*INSTRUCTIONS TO FOLLOW*. Report each line from the data below that holds the word "orange".

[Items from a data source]
┌────────
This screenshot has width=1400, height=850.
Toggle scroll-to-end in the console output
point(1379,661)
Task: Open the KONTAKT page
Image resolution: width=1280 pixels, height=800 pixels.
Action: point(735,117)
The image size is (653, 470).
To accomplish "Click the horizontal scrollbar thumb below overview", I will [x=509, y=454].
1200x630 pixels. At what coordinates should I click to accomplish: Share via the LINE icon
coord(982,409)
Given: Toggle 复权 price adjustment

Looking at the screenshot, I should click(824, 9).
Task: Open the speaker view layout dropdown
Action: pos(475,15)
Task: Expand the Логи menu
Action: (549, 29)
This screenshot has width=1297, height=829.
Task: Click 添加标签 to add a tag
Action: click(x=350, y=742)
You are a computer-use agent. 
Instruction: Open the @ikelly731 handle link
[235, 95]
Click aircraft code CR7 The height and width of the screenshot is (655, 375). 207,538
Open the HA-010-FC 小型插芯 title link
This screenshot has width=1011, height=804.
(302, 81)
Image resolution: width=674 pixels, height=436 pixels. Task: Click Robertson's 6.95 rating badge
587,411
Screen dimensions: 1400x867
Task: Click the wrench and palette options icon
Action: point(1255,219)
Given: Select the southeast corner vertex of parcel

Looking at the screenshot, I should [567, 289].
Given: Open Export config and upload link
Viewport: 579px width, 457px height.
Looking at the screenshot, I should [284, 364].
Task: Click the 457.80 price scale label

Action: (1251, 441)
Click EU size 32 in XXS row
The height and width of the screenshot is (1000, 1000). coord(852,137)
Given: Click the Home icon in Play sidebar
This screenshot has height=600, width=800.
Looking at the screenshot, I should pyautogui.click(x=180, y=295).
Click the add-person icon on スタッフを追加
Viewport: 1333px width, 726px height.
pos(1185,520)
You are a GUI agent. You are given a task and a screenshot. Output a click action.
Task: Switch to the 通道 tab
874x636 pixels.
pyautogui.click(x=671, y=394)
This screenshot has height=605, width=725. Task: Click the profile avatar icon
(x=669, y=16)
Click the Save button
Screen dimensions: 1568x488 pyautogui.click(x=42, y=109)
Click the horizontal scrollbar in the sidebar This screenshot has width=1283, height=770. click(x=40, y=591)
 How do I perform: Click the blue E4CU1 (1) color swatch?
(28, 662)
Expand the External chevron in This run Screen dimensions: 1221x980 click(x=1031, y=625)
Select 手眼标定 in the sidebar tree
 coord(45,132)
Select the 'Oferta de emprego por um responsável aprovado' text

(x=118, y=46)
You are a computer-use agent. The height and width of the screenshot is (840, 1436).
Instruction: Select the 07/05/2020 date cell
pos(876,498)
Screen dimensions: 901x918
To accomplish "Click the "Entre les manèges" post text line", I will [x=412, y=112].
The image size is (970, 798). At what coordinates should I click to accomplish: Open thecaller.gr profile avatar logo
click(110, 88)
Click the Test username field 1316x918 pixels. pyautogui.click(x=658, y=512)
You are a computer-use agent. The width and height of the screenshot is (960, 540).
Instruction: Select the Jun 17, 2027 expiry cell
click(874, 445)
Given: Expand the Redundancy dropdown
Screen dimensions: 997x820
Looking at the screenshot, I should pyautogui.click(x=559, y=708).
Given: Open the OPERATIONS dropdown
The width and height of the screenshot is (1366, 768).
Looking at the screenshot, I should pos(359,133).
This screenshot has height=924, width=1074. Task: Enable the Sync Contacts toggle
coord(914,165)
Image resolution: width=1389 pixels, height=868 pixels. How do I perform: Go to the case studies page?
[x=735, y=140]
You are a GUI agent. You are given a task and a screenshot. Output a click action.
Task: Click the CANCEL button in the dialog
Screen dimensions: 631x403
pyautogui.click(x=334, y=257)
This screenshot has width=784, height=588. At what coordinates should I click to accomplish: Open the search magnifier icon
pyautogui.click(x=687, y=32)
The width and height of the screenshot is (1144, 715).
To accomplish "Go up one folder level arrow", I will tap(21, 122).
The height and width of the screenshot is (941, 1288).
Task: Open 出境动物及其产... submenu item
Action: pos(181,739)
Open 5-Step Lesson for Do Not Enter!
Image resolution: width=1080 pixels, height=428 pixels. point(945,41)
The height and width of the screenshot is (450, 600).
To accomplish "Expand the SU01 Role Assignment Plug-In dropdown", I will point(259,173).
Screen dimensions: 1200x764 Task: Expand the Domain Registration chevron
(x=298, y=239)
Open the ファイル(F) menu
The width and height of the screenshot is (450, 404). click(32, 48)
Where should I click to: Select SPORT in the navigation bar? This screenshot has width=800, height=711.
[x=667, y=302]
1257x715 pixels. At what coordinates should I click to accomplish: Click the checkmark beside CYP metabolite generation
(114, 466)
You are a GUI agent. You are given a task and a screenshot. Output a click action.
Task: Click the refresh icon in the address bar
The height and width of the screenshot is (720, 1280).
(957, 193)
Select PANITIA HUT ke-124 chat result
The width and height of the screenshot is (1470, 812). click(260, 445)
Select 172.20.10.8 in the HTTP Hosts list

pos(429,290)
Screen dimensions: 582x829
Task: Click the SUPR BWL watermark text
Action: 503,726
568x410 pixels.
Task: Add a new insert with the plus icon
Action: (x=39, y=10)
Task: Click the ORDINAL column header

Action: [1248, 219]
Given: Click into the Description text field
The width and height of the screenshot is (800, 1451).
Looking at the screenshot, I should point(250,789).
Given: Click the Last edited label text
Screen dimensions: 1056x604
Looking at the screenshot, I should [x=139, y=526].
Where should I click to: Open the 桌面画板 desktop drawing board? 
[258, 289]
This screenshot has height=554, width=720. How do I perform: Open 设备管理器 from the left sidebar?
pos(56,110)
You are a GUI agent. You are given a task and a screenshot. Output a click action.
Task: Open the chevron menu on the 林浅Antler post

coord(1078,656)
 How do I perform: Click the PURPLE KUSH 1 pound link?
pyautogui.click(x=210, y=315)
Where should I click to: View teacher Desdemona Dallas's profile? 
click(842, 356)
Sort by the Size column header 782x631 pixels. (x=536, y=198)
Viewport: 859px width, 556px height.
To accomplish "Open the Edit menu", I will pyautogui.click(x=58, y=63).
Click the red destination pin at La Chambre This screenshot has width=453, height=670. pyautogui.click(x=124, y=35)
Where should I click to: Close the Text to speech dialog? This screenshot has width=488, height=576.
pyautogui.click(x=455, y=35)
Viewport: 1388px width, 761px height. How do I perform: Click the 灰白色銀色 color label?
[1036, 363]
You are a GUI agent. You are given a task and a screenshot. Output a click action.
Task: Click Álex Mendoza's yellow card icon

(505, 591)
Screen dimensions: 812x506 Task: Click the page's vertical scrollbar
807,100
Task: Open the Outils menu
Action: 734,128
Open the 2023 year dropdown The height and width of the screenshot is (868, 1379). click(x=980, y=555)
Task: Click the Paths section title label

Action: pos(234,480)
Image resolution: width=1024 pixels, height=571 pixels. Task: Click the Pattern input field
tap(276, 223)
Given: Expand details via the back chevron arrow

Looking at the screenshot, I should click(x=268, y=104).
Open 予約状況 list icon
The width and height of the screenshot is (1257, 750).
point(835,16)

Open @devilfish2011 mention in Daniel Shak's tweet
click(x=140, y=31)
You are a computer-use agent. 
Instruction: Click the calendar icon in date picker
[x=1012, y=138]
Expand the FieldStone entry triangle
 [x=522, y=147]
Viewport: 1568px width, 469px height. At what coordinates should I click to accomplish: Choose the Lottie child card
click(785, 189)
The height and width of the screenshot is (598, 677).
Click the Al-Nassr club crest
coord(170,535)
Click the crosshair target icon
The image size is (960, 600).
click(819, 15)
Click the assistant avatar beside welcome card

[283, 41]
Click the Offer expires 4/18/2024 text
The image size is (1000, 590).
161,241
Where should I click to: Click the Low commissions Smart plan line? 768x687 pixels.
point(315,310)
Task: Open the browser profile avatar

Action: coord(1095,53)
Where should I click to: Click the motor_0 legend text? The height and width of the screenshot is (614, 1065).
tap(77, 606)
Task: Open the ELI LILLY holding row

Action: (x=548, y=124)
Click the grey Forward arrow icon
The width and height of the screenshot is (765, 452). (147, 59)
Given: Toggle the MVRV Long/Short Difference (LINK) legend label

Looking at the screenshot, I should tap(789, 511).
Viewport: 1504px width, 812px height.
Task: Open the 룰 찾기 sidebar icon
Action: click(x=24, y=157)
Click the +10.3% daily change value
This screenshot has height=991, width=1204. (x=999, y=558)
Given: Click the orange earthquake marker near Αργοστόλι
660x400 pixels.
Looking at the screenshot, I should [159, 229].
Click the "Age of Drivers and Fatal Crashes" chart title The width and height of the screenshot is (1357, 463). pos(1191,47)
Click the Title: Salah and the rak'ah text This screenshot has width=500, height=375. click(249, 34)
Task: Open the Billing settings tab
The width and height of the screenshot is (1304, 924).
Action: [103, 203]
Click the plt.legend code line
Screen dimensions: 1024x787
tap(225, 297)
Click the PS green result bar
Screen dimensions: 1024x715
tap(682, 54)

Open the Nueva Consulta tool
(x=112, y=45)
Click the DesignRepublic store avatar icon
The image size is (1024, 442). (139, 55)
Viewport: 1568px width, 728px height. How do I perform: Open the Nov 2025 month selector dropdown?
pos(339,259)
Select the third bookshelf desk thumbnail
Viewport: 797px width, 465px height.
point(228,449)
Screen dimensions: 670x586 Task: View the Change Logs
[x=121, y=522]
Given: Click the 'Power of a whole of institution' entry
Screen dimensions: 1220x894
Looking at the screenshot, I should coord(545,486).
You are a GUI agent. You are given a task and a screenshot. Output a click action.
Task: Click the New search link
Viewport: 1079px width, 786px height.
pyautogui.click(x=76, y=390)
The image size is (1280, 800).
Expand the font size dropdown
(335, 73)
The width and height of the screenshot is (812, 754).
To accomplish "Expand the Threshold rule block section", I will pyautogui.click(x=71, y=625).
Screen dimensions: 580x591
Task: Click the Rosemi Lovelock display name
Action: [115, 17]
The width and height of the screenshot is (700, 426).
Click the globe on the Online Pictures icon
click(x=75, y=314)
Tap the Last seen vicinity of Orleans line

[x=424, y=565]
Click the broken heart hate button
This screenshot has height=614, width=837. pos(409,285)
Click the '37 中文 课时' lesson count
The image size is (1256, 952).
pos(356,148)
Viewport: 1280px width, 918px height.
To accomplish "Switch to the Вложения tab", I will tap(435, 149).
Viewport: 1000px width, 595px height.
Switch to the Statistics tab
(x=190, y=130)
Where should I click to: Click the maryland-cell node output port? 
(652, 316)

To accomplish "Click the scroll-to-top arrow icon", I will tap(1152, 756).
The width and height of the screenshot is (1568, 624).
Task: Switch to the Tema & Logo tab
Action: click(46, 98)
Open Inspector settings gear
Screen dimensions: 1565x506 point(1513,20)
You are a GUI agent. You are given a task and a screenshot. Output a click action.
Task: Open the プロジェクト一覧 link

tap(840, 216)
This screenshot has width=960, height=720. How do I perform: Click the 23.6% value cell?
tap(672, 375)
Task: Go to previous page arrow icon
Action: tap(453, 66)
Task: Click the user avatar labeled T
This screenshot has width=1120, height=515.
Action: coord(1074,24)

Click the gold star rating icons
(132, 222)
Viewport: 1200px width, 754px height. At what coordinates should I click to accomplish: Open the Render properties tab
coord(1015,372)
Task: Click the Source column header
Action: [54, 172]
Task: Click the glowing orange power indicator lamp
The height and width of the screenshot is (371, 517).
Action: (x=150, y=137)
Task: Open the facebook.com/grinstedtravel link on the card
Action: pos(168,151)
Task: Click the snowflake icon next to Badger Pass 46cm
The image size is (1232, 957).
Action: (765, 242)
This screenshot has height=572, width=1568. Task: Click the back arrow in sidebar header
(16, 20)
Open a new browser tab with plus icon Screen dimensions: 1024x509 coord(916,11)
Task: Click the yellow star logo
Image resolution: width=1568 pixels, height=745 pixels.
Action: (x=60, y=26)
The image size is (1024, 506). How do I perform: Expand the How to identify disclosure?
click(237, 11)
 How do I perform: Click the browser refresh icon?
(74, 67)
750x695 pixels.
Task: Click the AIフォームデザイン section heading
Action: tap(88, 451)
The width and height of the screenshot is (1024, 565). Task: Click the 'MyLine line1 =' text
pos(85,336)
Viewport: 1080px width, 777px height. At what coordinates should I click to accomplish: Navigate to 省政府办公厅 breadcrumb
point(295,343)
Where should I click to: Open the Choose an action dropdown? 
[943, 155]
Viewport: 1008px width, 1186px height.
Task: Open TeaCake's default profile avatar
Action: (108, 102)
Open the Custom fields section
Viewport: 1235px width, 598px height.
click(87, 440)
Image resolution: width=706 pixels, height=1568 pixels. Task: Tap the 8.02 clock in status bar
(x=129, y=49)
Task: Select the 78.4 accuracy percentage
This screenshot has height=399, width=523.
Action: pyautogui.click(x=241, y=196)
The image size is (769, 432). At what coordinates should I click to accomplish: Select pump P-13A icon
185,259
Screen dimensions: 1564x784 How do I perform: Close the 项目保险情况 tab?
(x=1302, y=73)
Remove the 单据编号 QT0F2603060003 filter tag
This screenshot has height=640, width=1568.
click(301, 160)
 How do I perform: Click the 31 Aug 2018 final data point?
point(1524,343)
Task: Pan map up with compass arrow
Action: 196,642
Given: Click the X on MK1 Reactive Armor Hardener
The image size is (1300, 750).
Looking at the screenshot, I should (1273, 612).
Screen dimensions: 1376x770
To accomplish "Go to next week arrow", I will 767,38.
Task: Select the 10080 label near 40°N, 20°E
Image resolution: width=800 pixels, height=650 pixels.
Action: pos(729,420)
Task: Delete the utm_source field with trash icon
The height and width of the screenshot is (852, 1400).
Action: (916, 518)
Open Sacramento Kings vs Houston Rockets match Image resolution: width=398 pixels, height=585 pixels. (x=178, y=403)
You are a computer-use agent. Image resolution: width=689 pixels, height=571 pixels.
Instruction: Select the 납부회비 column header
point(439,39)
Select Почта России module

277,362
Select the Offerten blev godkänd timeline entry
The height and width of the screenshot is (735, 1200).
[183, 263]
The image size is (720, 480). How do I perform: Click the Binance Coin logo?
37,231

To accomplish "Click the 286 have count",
└────────
*RESULT OF THIS TASK*.
Given: Click the orange earthquake marker near Αργοστόλι
Task: Click the glowing orange power indicator lamp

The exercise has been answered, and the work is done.